**Assignment:**
Find the line with "Given: Click the" in the entries below. Repeat it, every following line, and the line with "Select the green", exactly and with nothing added.

**Material shown:**

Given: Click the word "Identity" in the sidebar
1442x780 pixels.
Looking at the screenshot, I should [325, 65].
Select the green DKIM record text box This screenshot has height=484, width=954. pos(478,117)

...

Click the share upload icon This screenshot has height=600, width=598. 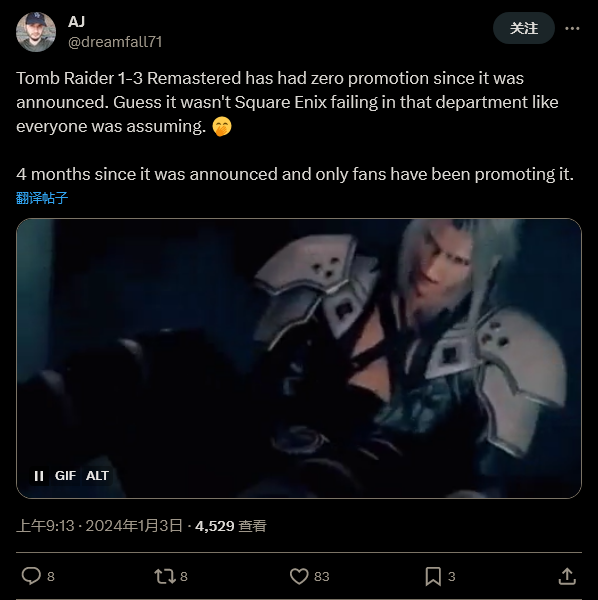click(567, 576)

**Answer to this problem:**
Given: Click the word "Identity" in the sidebar
1442x780 pixels.
Looking at the screenshot, I should [325, 65].
Select the green DKIM record text box This screenshot has height=484, width=954. pos(478,117)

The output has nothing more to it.